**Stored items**

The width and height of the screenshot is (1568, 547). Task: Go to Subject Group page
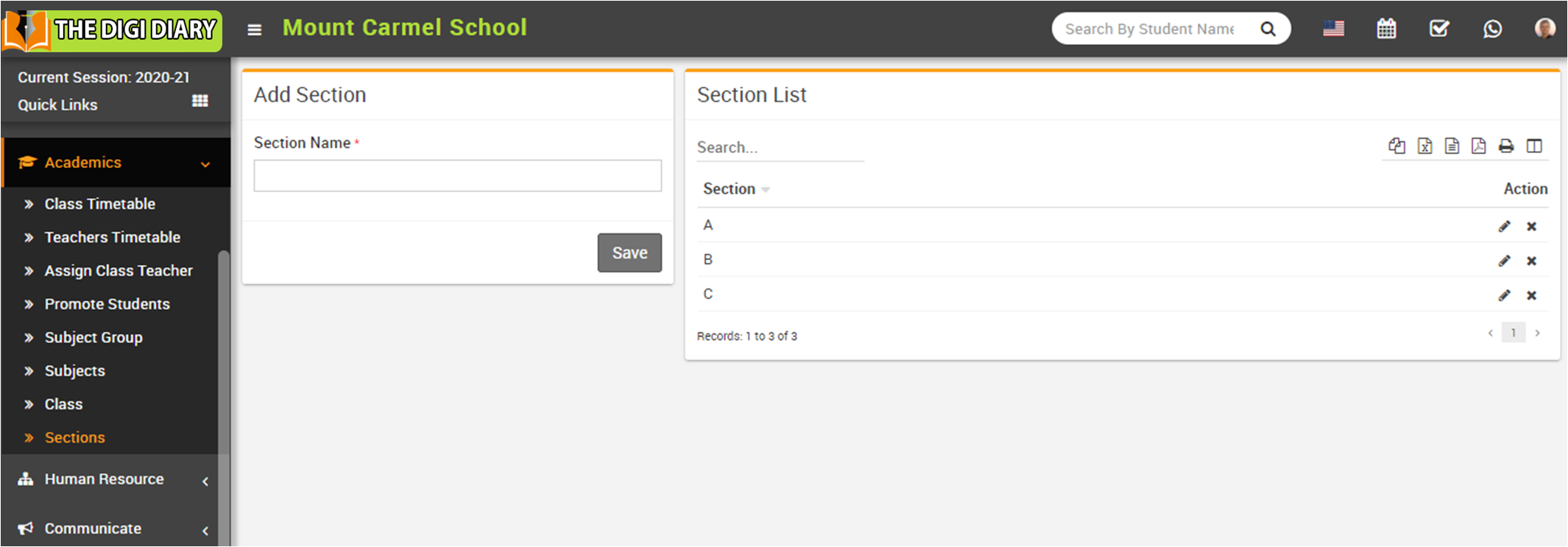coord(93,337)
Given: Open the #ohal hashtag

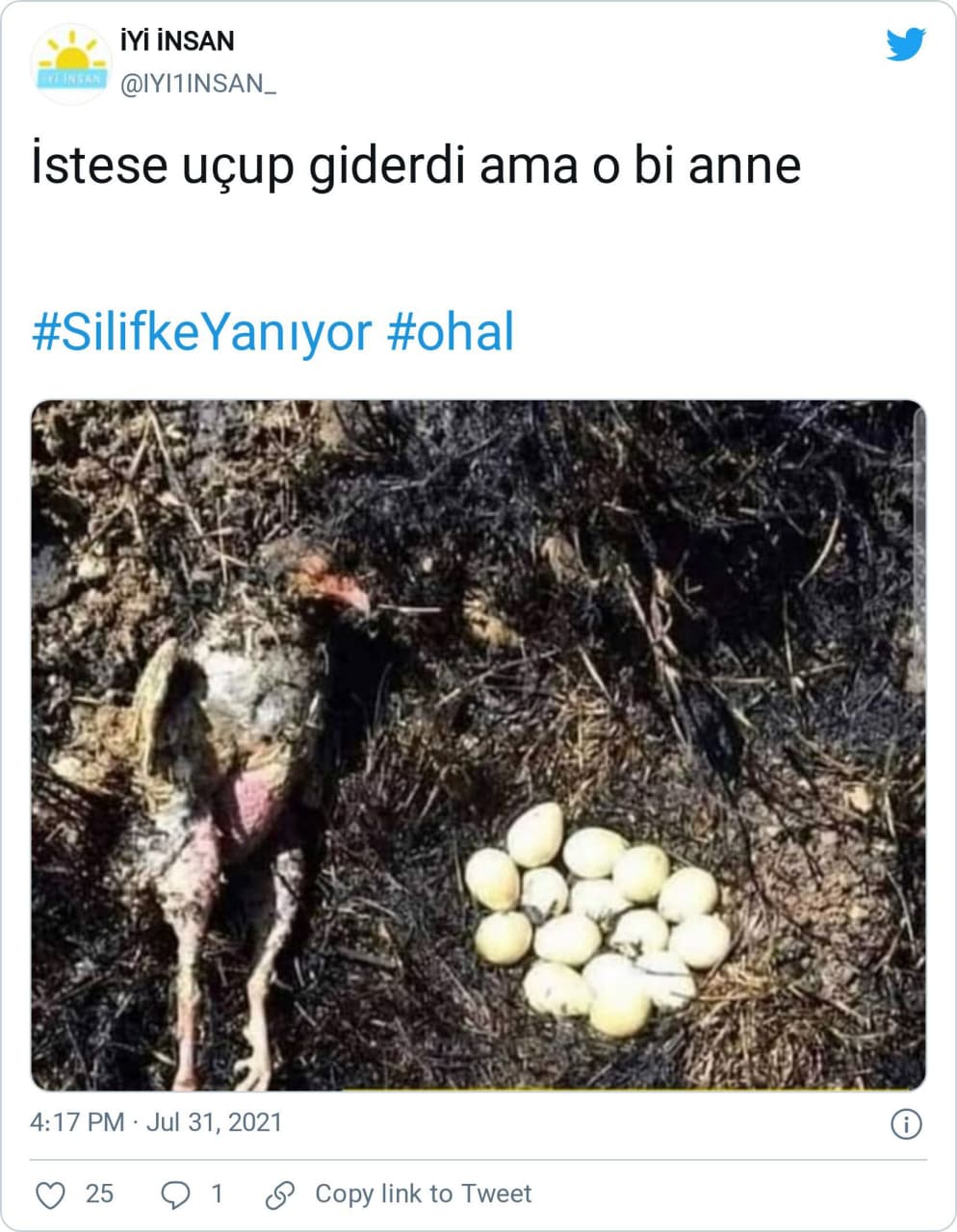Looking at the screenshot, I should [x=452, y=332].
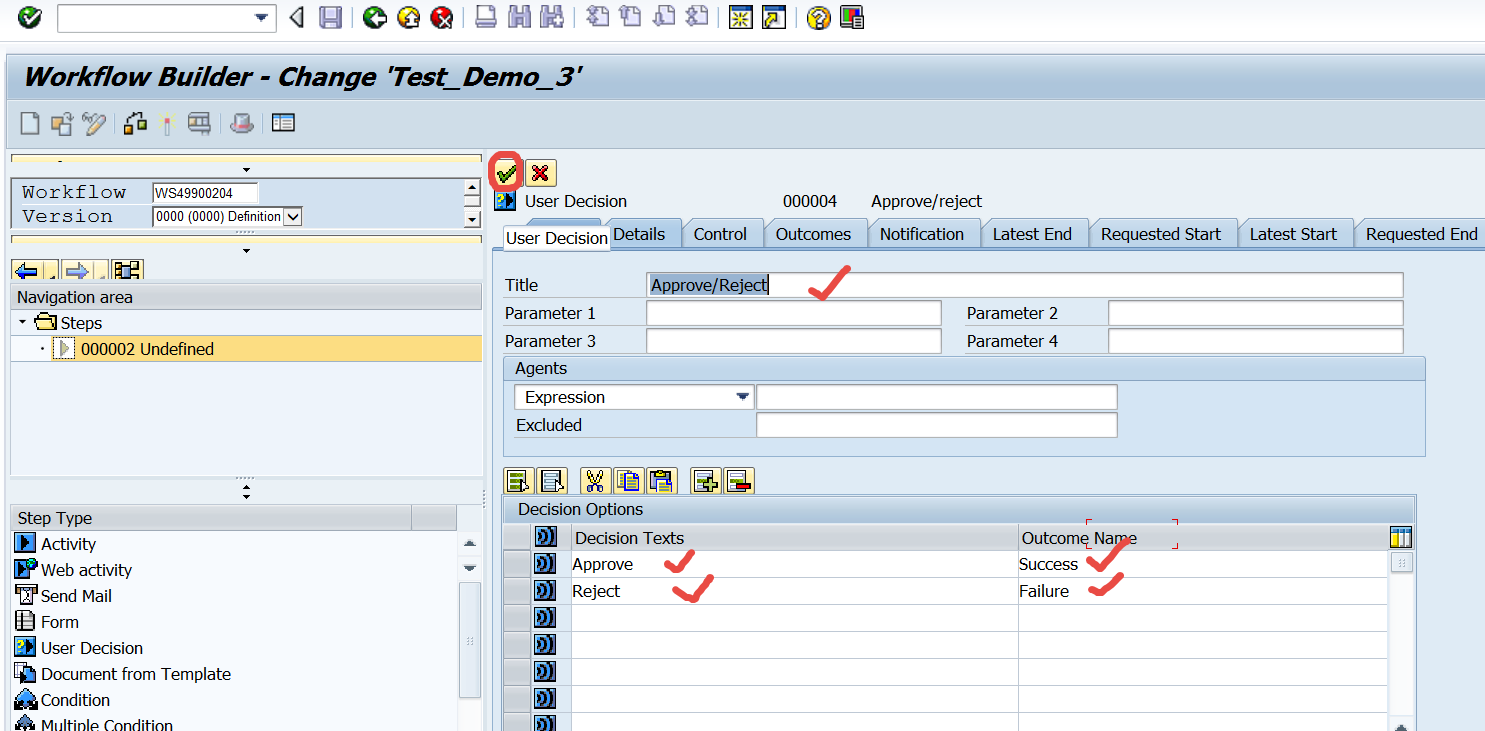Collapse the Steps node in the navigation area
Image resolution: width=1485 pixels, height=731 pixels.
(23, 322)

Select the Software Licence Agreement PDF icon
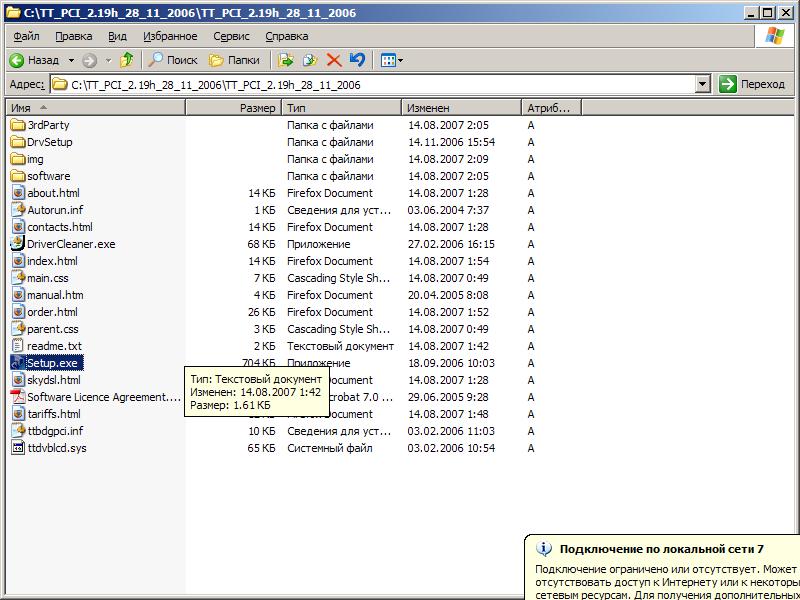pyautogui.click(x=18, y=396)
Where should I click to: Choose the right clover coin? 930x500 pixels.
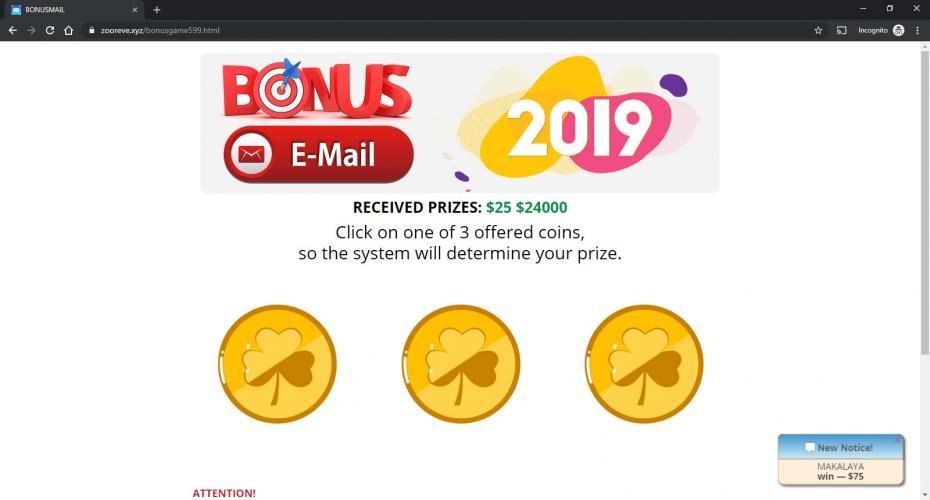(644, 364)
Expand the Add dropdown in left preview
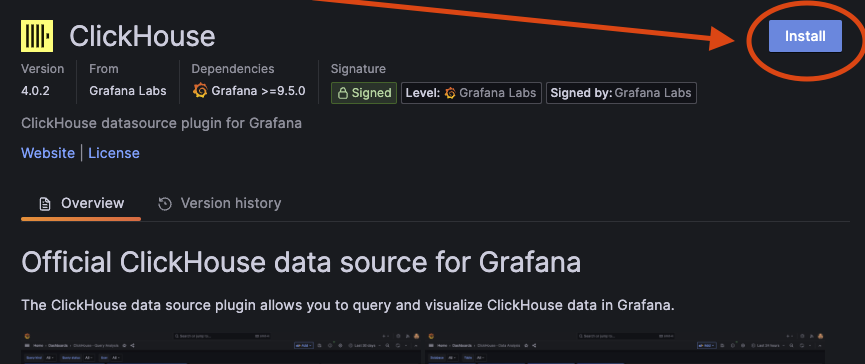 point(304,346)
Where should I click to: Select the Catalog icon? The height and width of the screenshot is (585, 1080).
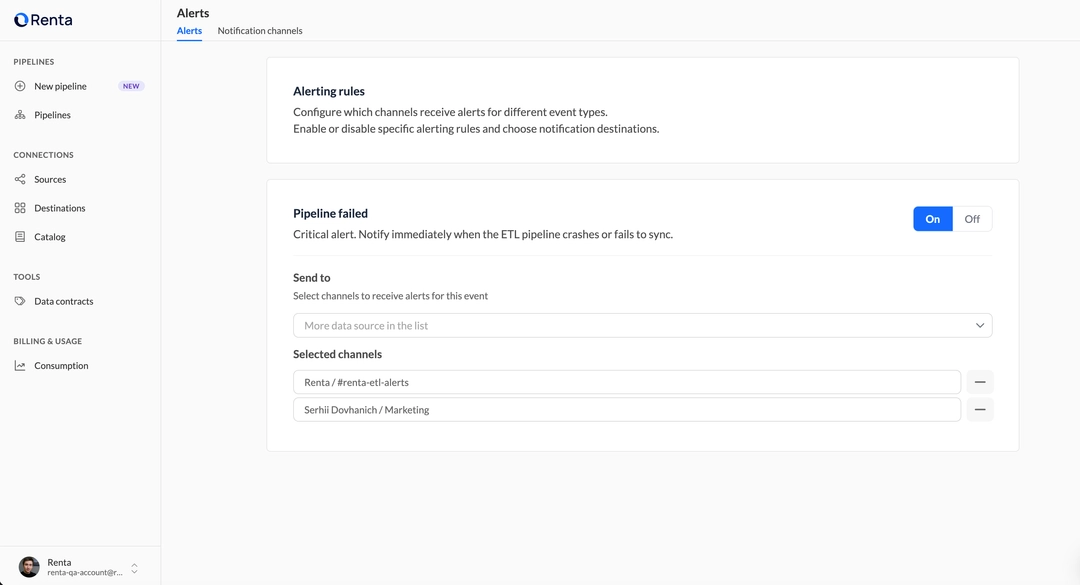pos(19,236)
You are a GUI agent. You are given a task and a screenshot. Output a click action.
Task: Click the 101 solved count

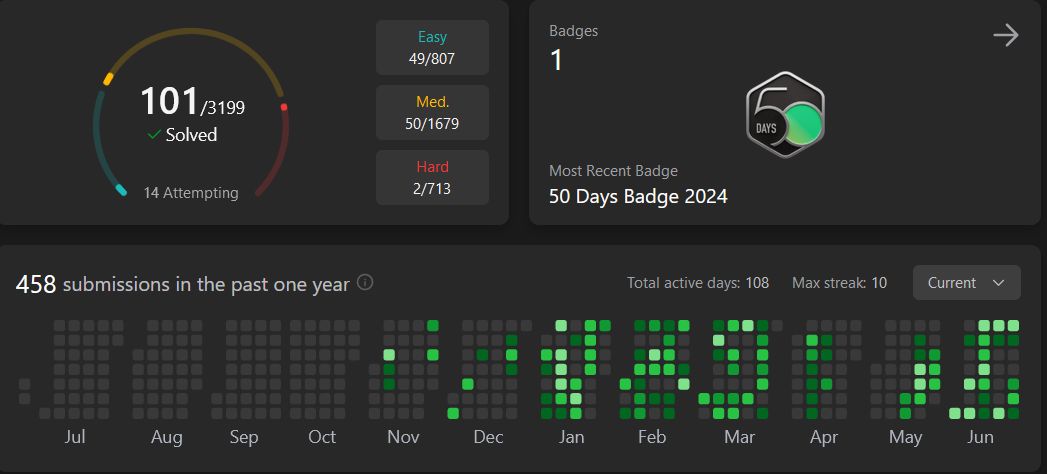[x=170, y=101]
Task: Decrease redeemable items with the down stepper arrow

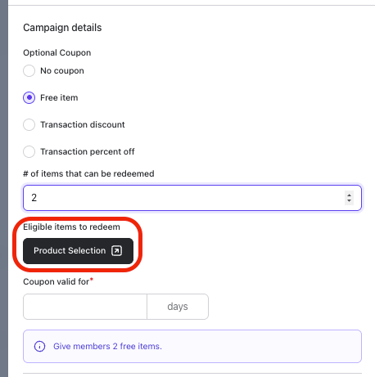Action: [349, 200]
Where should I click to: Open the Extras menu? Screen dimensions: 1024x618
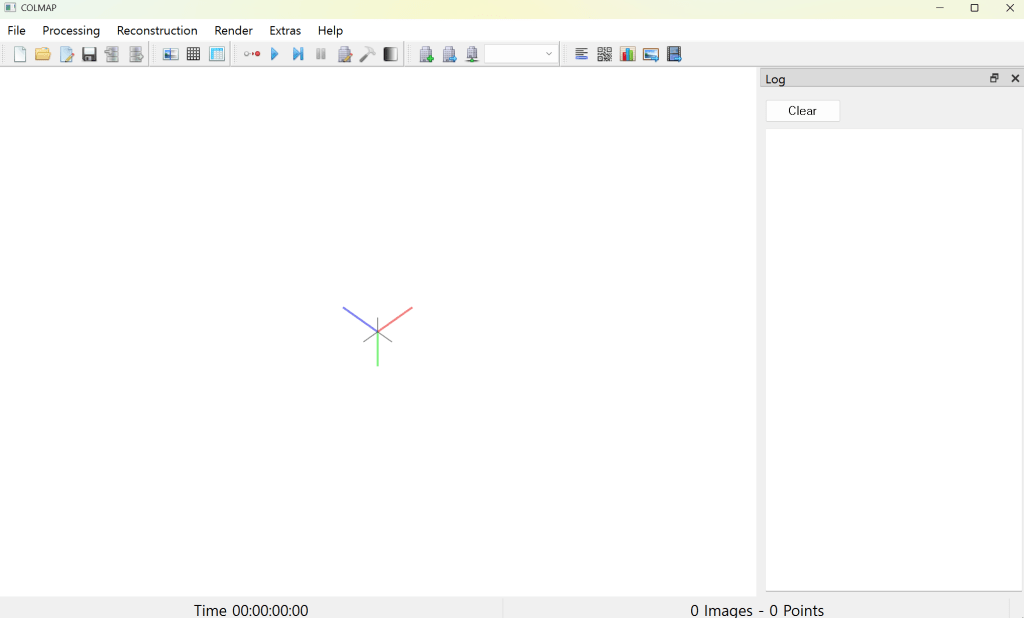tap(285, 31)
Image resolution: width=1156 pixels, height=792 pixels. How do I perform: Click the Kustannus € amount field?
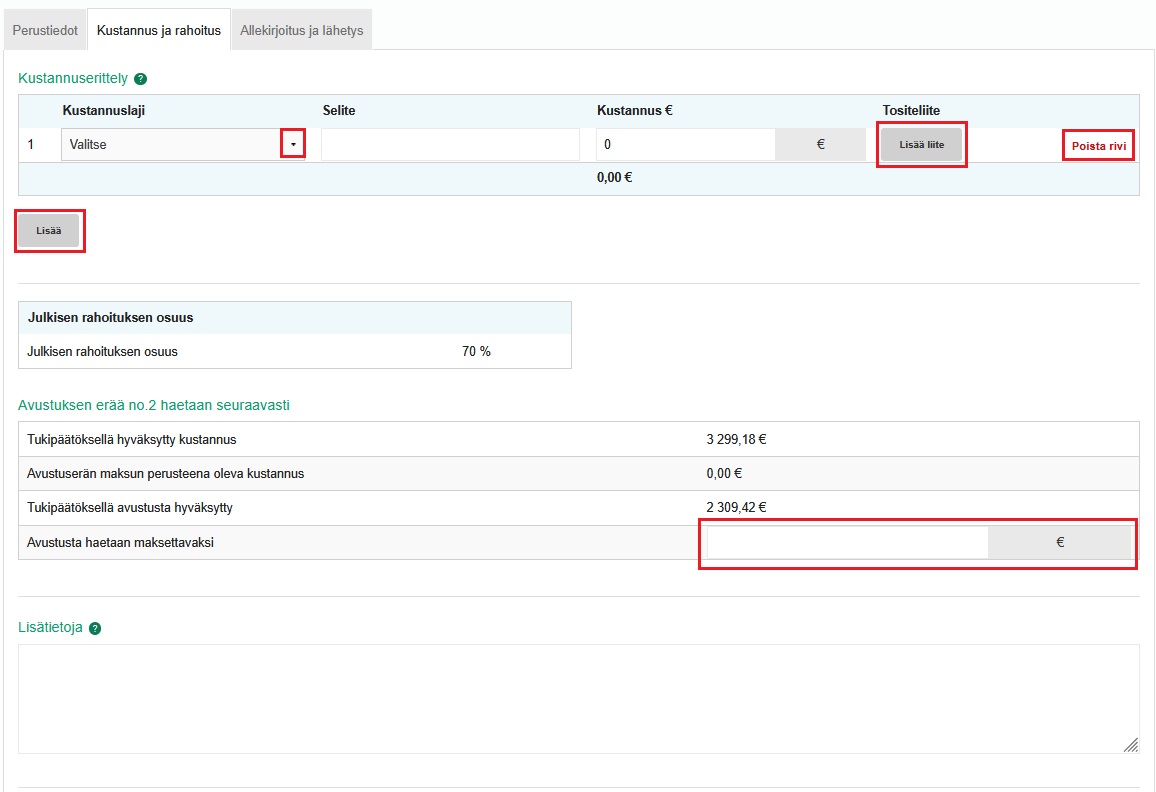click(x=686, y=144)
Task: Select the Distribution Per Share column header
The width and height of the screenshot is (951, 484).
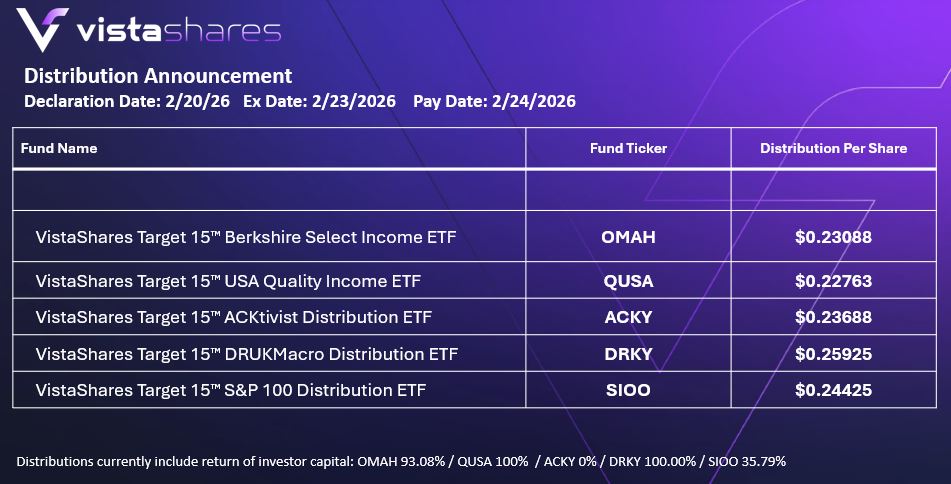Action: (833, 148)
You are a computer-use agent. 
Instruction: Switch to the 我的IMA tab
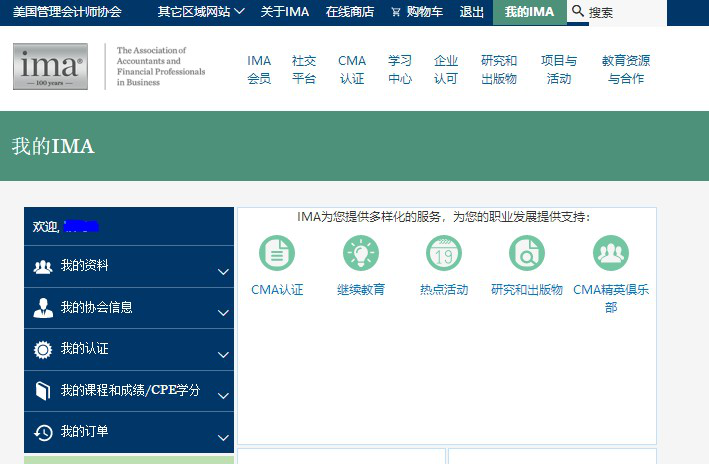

**YOUR INSTRUCTIONS**
All the lines above are to be given again exactly as they read, with the pictures removed.

**TASK OUTPUT**
The width and height of the screenshot is (1568, 547). Task: Go to Subject Group page
coord(93,337)
Given: Open the #ohal hashtag

Looking at the screenshot, I should [x=452, y=332].
Collapse the Steps node in the navigation area
Image resolution: width=1485 pixels, height=731 pixels.
(23, 322)

Select the Software Licence Agreement PDF icon
pyautogui.click(x=18, y=396)
Where should I click to: Choose the right clover coin? 930x500 pixels.
(644, 364)
Expand the Add dropdown in left preview
 point(304,346)
Where should I click to: Select the Catalog icon? The height and width of the screenshot is (585, 1080).
pos(19,236)
You are a GUI agent. You are given a task and a screenshot. Output a click action.
Task: Click the 101 solved count

[x=170, y=101]
Task: Decrease redeemable items with the down stepper arrow

Action: [349, 200]
Where should I click to: Open the Extras menu? Screen dimensions: 1024x618
tap(285, 31)
Image resolution: width=1156 pixels, height=792 pixels. How do I perform: Click the Kustannus € amount field?
click(x=686, y=144)
Task: Select the Distribution Per Share column header
The width and height of the screenshot is (951, 484).
Action: (833, 148)
You are a computer-use agent. 
Instruction: Switch to the 我的IMA tab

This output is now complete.